My dog, Remy, who I call Mo, knows a lot about focus.
He’s a smart and naughty dog with a sense of humor. And when it comes to food, his focus is complete. Nothing else exists in that moment.
He and I have a ritual. I scoop his food from the bin while he sits on the stairs. I give him: one, two, three kibbles. We walk into the kitchen. He sits silent and still as I chop in deliciousness, his eyes on the bowl, nose slightly twitching back and forth tasting the air.
This day—I dropped a kibble. I heard his breath change a little. He saw it fall. He wants it. He does not move. At all. His eyes stay on me and the preparation of his breakfast.
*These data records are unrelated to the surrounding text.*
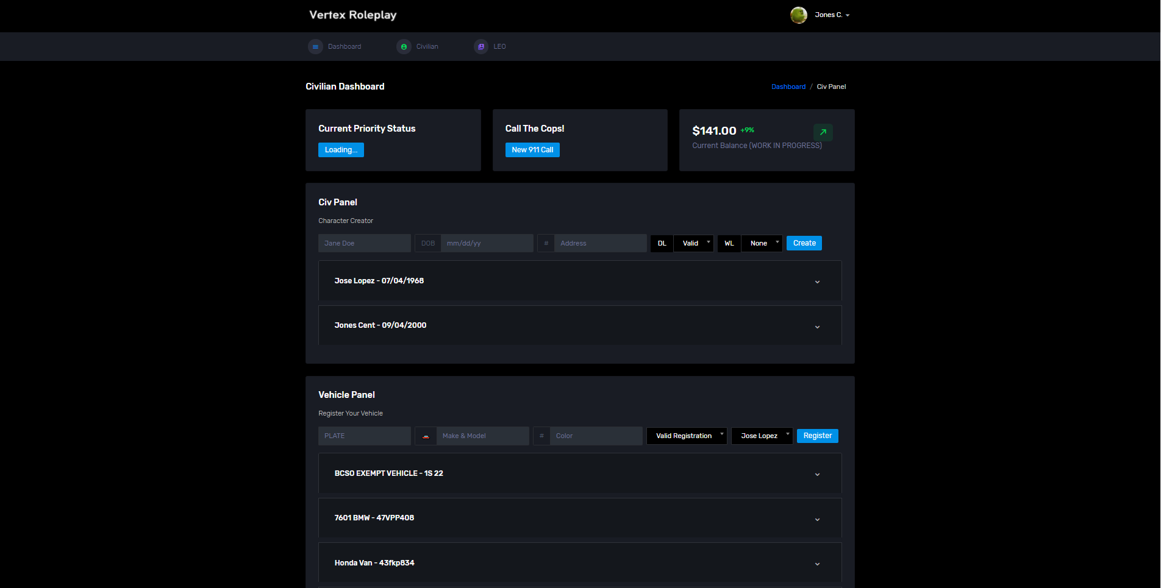This screenshot has height=588, width=1161.
Task: Expand the Jones Cent character entry
Action: [817, 326]
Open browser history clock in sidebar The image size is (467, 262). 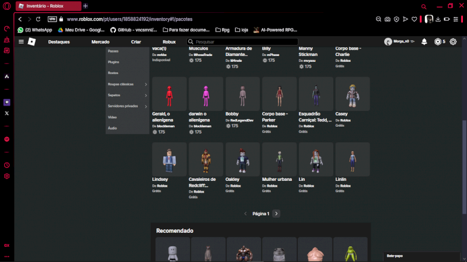[7, 165]
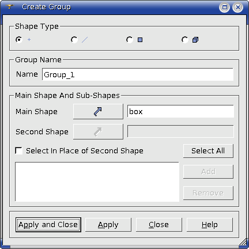Enable the vertex radio button
This screenshot has height=249, width=249.
(19, 40)
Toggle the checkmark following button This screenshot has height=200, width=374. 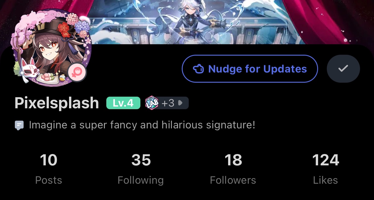pos(343,69)
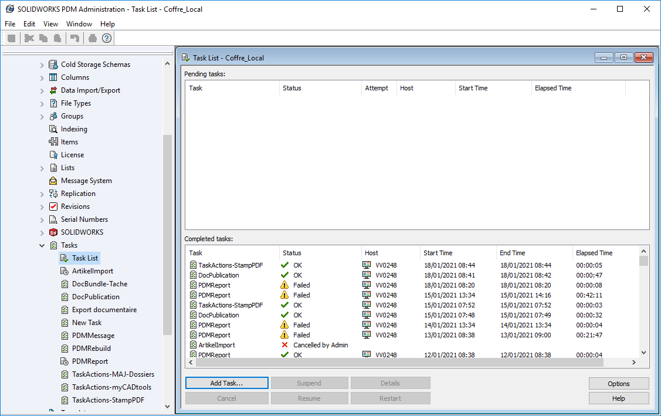Collapse the Tasks tree node
The height and width of the screenshot is (416, 661).
click(42, 245)
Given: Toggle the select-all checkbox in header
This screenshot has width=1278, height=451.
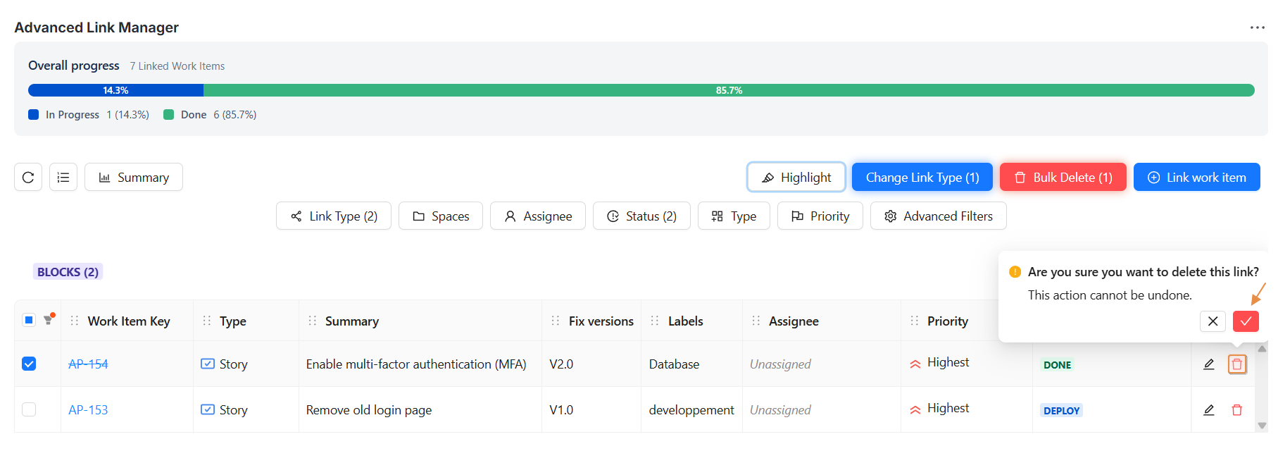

This dog who ate a dozen chocolate chip cookies in less than 30 seconds, a raw chicken breast while I blinked, a pound of habanero cheese—I won’t talk about the small appliances and socks—and everything else. He does not move or abandon his focus on this meal I am preparing for him.
It’s time. Our eyes meet. I feed him the kibble from the floor and put down his bowl. Our ritual is complete.
Focus like his is my goal. Here’s what I think it takes:
- Know exactly what you are doing and what you are after;
- Breathe into it for a few seconds, smell its success and promise, imagine it;
- Put an appropriate amount of time around it (focus like that has its limits);
- Get everything else out of the way, see only that, and let it come (even if something amazing drops to the floor);
- Be grateful.
Mo has plenty of other characteristics that I am glad to leave just to him, but I am grateful for this lesson and a shared moment.